- PROBLEM DESCRIPTION
In the dollar report, give the passage that opens with "The dollar traded" and closes with "begin paring stimulus." again, swapping "jobs report" for "employment report".

- DOCUMENT EXTRACT
<<<<

The dollar traded near its lowest point in nearly three weeks versus major peers on Wednesday, with investors focused on a key U.S. jobs report due on Friday for clues on when the Federal
Reserve might begin paring stimulus.
The dollar index, which measures the greenback against six rivals, edged higher to 92.777 from Tuesday, when it dipped as low as 92.395 for the first time since Aug. 6.
The U.S. currency was about 0.1% stronger at $1.18015 per euro, after touching the weakest since Aug. 5 at $1.1845 in the previous session.
"The USD uptrend is over for the time being at least," after Federal Reserve Chair Jerome Powell successfully separated the debate over taper timing from any decisions about higher interest rates, Ray Attrill, head of foreign exchange strategy at National Australia Bank (OTC:NABZY) in Sydney, wrote in a client note.
"Positive price action" in the Australian and New Zealand dollars since their Aug. 20 lows suggests "a base has now been formed," he said.

>>>>

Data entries
<<<<

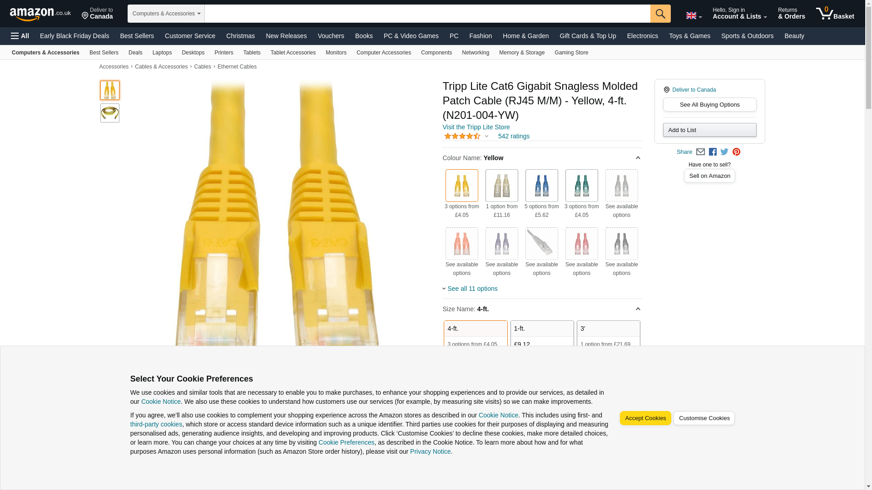872x490 pixels.
Task: Open the All hamburger menu
Action: (20, 36)
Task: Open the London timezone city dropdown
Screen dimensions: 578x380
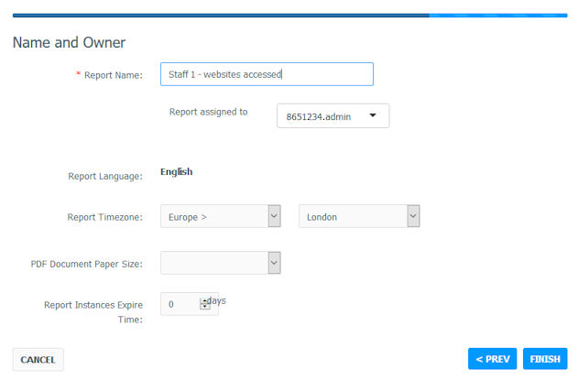Action: tap(359, 216)
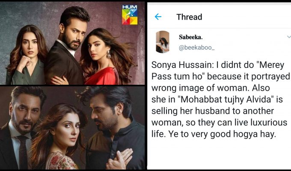Open the top drama poster with HUM logo
The width and height of the screenshot is (291, 171).
(72, 43)
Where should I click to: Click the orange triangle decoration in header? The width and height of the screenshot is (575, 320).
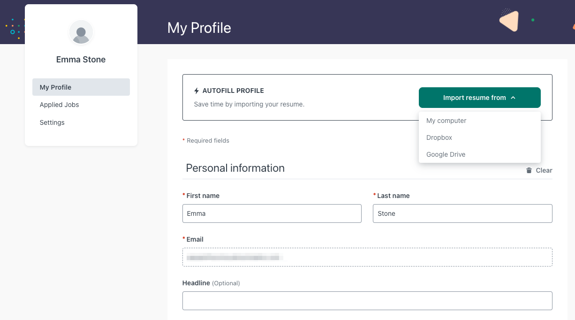[509, 21]
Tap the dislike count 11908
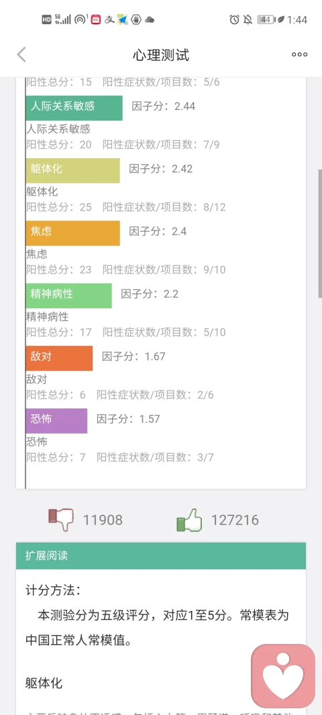Viewport: 322px width, 715px height. [x=103, y=520]
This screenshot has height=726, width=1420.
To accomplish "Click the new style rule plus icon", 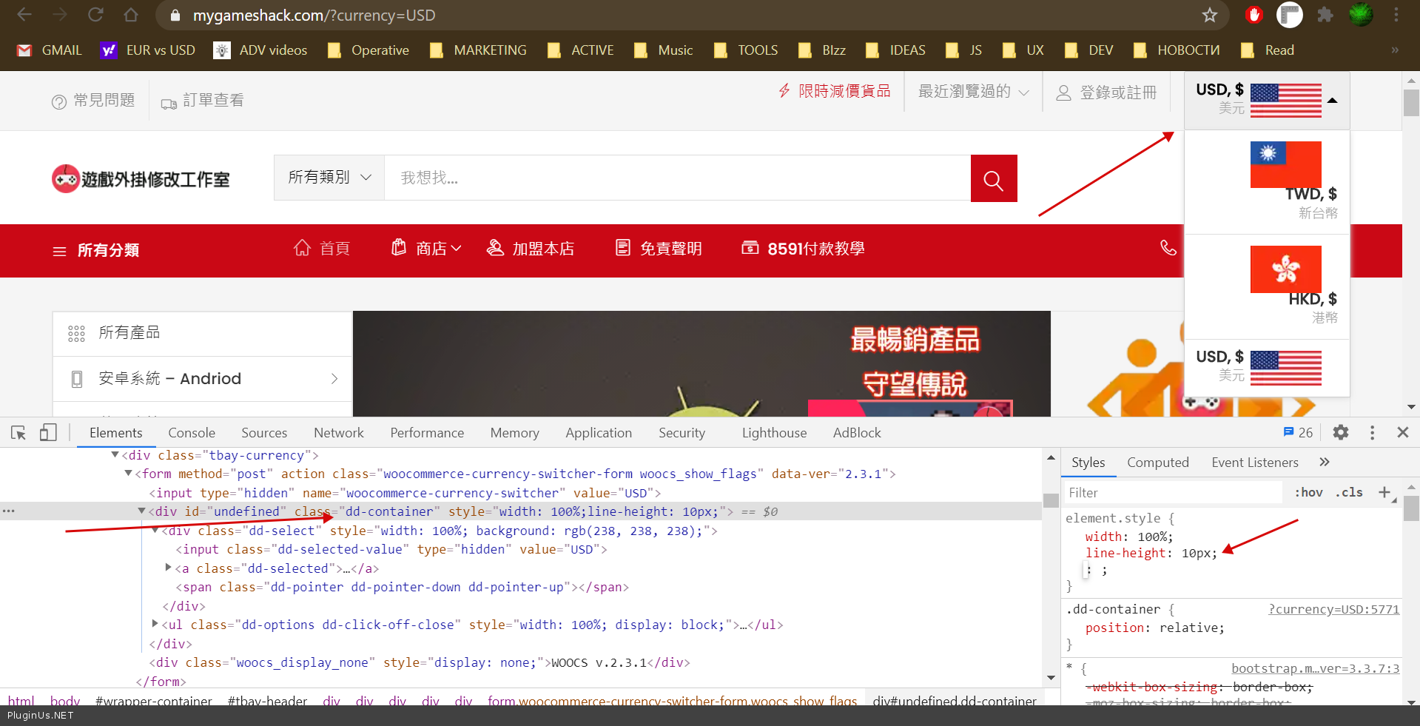I will (x=1384, y=492).
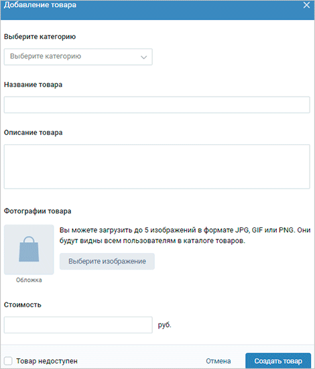Click the Добавление товара title bar text
The image size is (315, 369).
tap(40, 5)
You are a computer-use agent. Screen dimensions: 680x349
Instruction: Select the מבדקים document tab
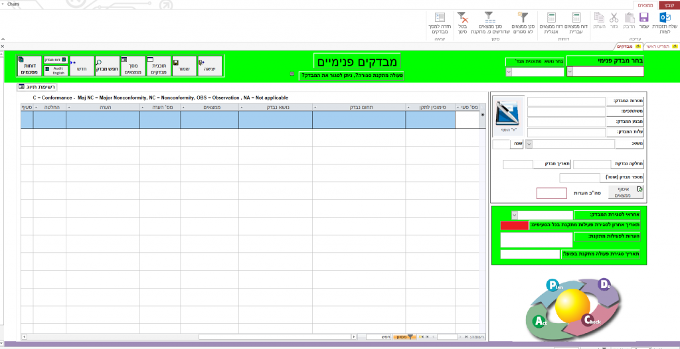click(x=624, y=46)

>>>>

- EXERCISE ANSWER
The dollar traded near its lowest point in nearly three weeks versus major peers on Wednesday, with investors focused on a key U.S. employment report due on Friday for clues on when the Federal
Reserve might begin paring stimulus.